Create a synchronous function from a combinational function describing a moore machine

macT
  :: Int        -- Current state
  -> (Int,Int)  -- Input
  -> (Int,Int)  -- Updated state
macT s (x,y) = x * y + s

mac
  :: KnownDomain dom
  => Clock dom
  -> Reset dom
  -> Enable dom
  -> Signal dom (Int, Int)
  -> Signal dom Int
mac clk rst en = moore clk rst en macT id 0

>>> simulate (mac systemClockGen systemResetGen enableGen) [(0,0),(1,1),(2,2),(3,3),(4,4)]
[0,0,1,5,14...
...

Synchronous sequential functions can be composed just like their combinational counterpart:

dualMac
  :: KnownDomain dom
  => Clock dom
  -> Reset dom
  -> Enable dom
  -> (Signal dom Int, Signal dom Int)
  -> (Signal dom Int, Signal dom Int)
  -> Signal dom Int
dualMac clk rst en (a,b) (x,y) = s1 + s2
  where
    s1 = moore clk rst en mac id 0 (bundle (a,x))
    s2 = moore clk rst en mac id 0 (bundle (b,y))

mooreB Source #

Arguments

:: (KnownDomain dom, NFDataX s, Bundle i, Bundle o)
=> Clock dom
-> Reset dom
-> Enable dom
-> (s -> i -> s)	Transfer function in moore machine form: `state -> input -> newstate`
-> (s -> o)	Output function in moore machine form: `state -> output`
-> s	Initial state
-> Unbundled dom i -> Unbundled dom o	Synchronous sequential function with input and output matching that of the moore machine

A version of moore that does automatic Bundleing

Given a functions t and o of types:

t :: Int -> (Bool, Int) -> Int
o :: Int -> (Int, Bool)

When we want to make compositions of t and o in g using moore, we have to write:

g clk rst en a b c = (b1,b2,i2)
  where
    (i1,b1) = unbundle (moore clk rst en t o 0 (bundle (a,b)))
    (i2,b2) = unbundle (moore clk rst en t o 3 (bundle (c,i1)))

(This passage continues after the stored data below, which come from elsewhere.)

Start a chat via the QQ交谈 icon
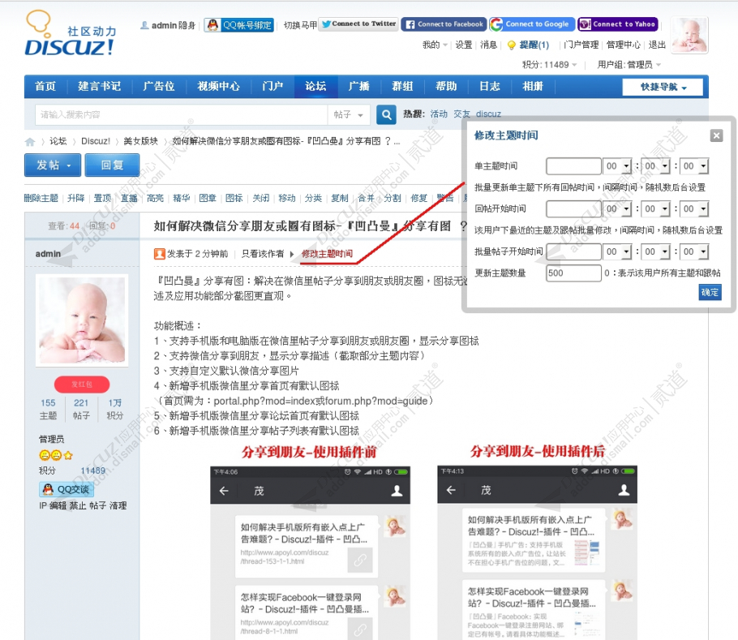Screen dimensions: 738x640 pos(47,488)
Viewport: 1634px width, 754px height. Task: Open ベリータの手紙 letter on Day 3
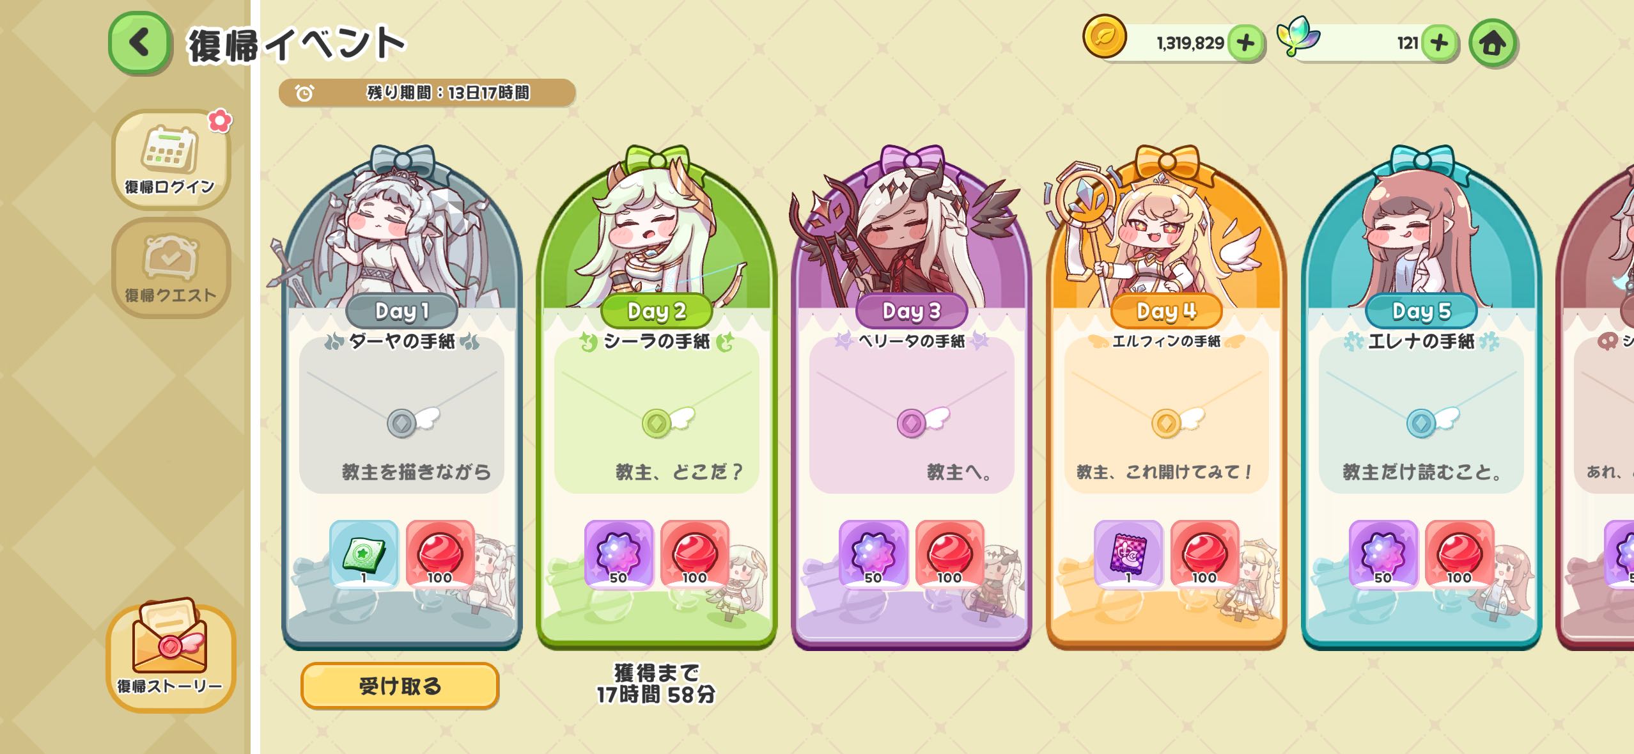pos(912,416)
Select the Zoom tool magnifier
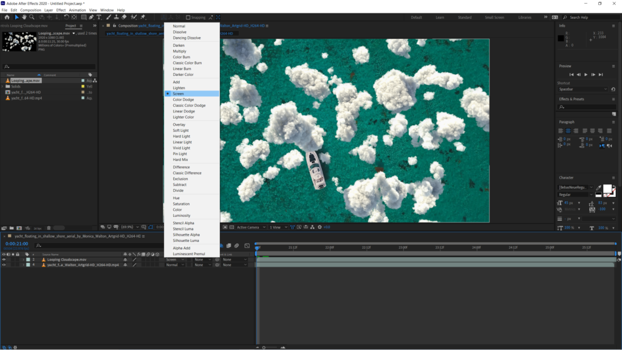The width and height of the screenshot is (622, 350). tap(32, 17)
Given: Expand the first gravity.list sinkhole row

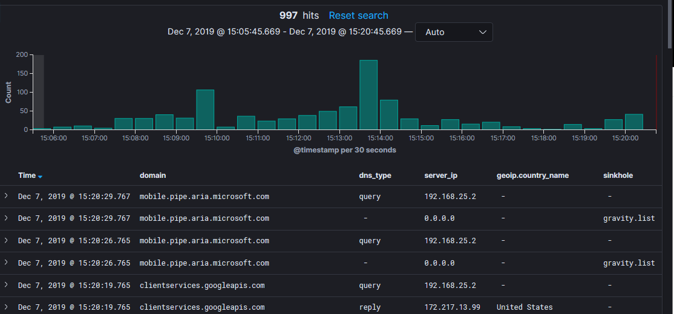Looking at the screenshot, I should pos(6,218).
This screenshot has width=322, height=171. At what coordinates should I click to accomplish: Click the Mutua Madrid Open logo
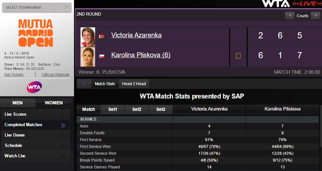pos(36,33)
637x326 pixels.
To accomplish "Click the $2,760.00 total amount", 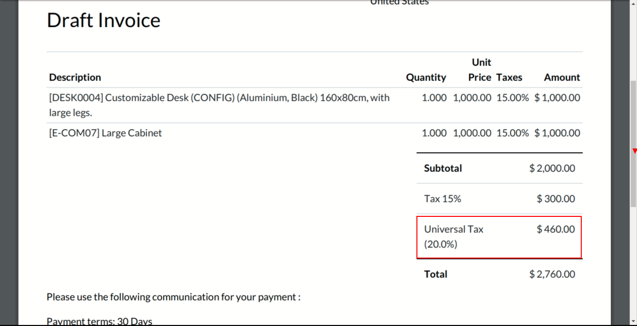I will point(552,275).
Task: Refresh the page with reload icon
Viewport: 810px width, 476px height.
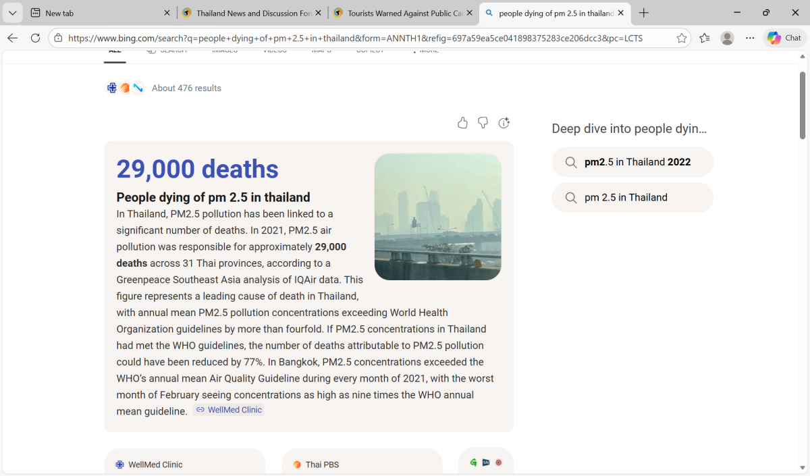Action: pos(35,38)
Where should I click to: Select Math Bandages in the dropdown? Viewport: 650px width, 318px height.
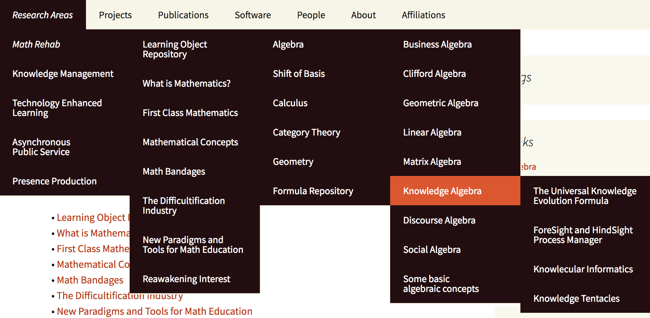pos(174,171)
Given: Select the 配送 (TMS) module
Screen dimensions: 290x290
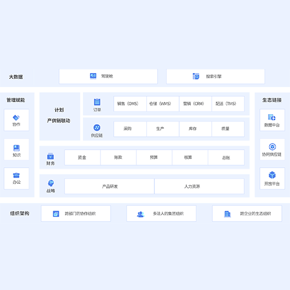Looking at the screenshot, I should tap(228, 104).
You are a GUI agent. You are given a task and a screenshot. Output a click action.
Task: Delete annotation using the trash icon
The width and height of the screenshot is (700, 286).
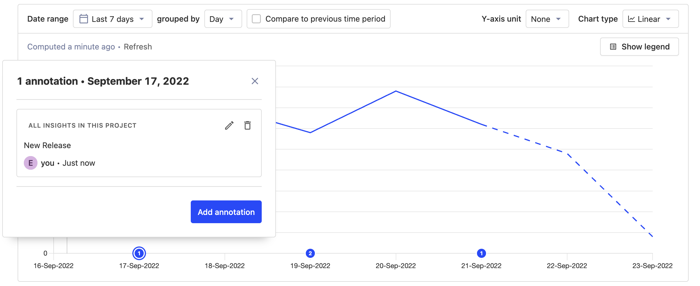[x=248, y=125]
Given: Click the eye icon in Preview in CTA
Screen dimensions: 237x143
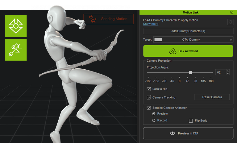Looking at the screenshot, I should coord(173,133).
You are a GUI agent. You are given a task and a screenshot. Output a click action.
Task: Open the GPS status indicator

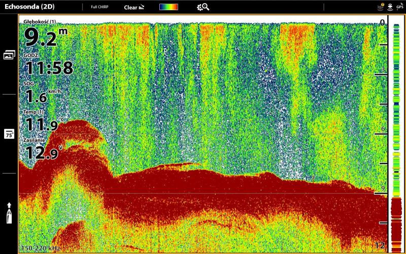(x=400, y=7)
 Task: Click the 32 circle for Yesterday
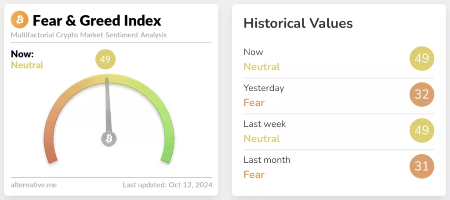pyautogui.click(x=421, y=94)
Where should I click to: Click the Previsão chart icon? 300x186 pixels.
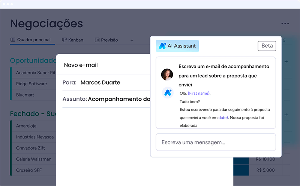97,40
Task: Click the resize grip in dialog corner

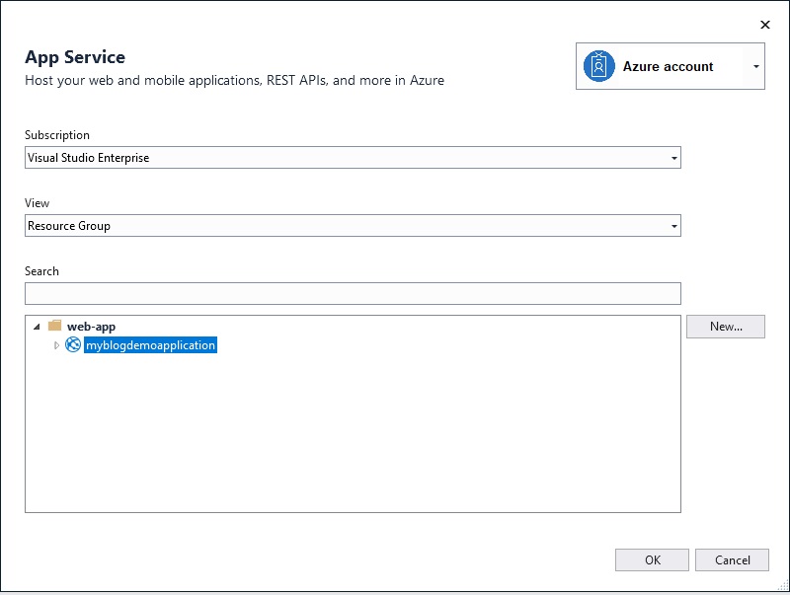Action: click(783, 585)
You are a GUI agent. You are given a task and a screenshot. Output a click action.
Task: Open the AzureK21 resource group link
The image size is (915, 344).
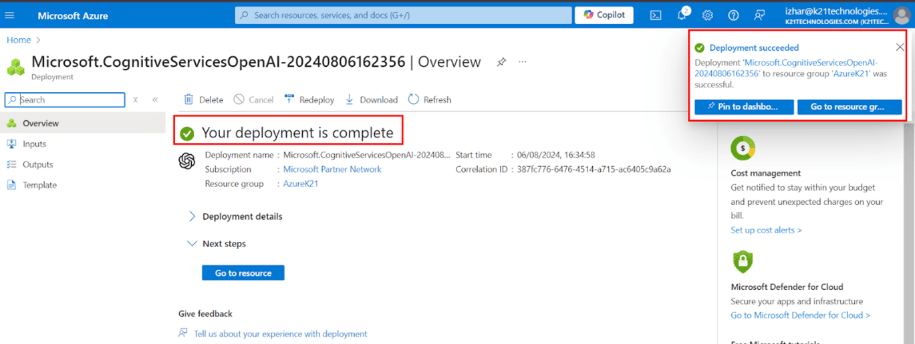pos(301,184)
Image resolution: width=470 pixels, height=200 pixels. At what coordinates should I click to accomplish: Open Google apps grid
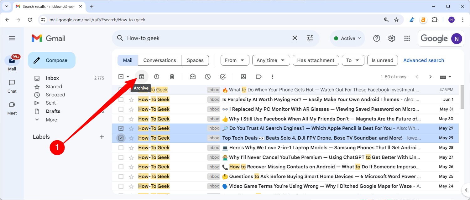pyautogui.click(x=407, y=38)
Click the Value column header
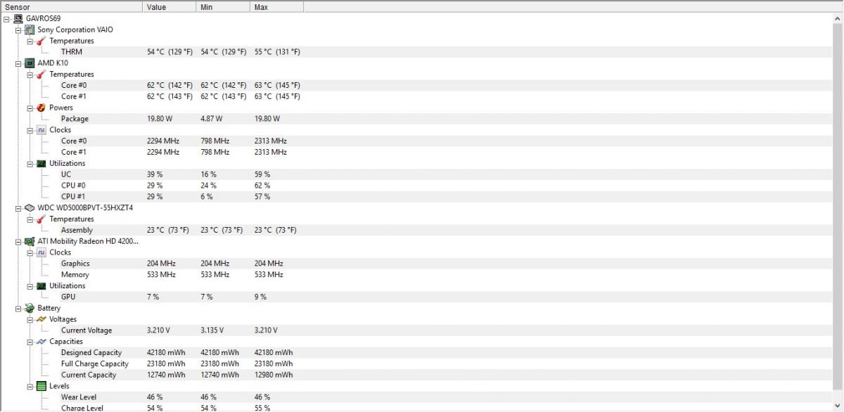The image size is (844, 412). (x=170, y=6)
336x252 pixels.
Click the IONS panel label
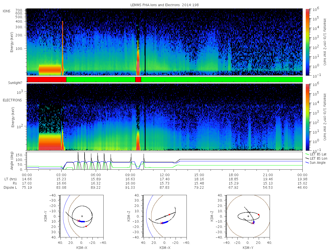7,11
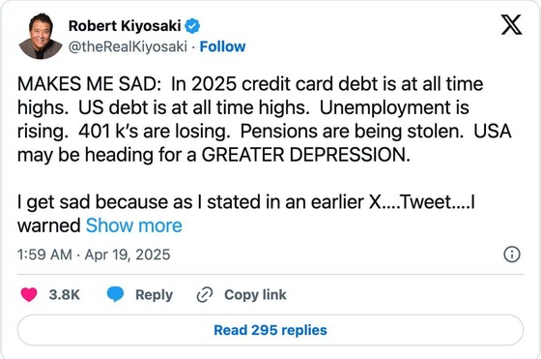Screen dimensions: 541x359
Task: Click the Copy link text
Action: pos(255,295)
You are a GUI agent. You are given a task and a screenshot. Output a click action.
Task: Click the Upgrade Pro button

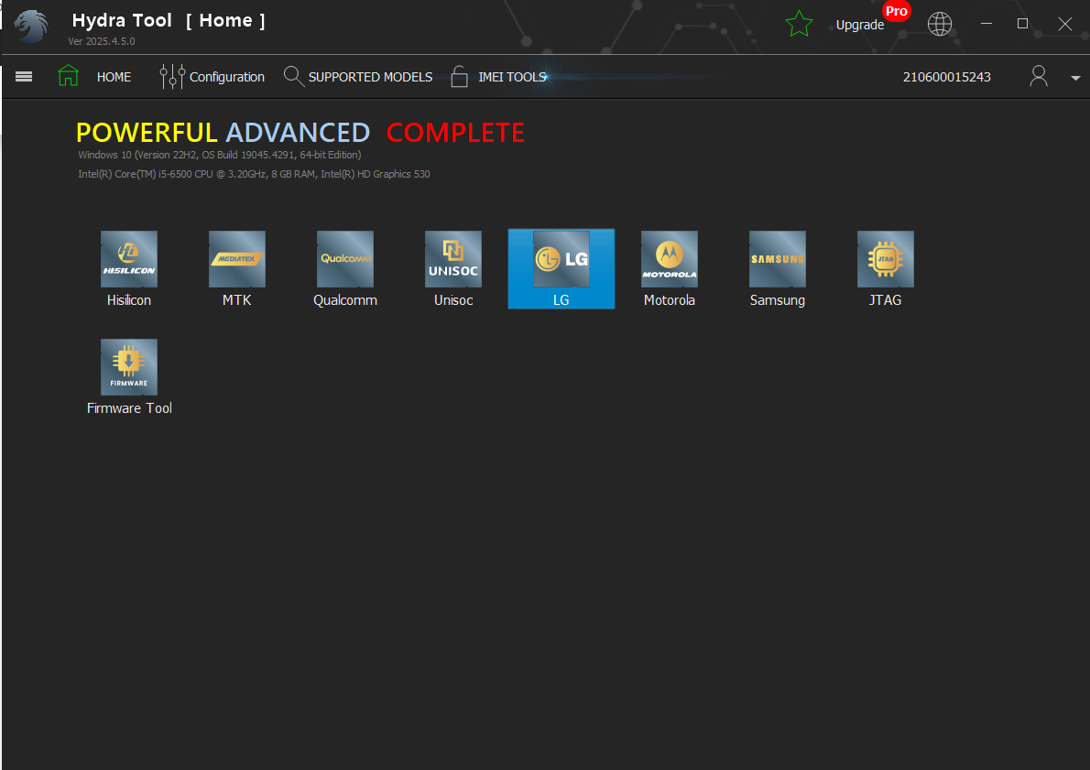(x=861, y=25)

Using mooreB however we can write:

g clk rst en a b c = (b1,b2,i2)
  where
    (i1,b1) = mooreB clk rst en t o 0 (a,b)
    (i2,b2) = mooreB clk rst en t o 3 (c,i1)

medvedev :: (KnownDomain dom, NFDataX s) => Clock dom -> Reset dom -> Enable dom -> (s -> i -> s) -> s -> Signal dom i -> Signal dom s Source #

Create a synchronous function from a combinational function describing a moore machine without any output logic

medvedevB :: (KnownDomain dom, NFDataX s, Bundle i, Bundle s) => Clock dom -> Reset dom -> Enable dom -> (s -> i -> s) -> s -> Unbundled dom i -> Unbundled dom s Source #

A version of medvedev that does automatic Bundleing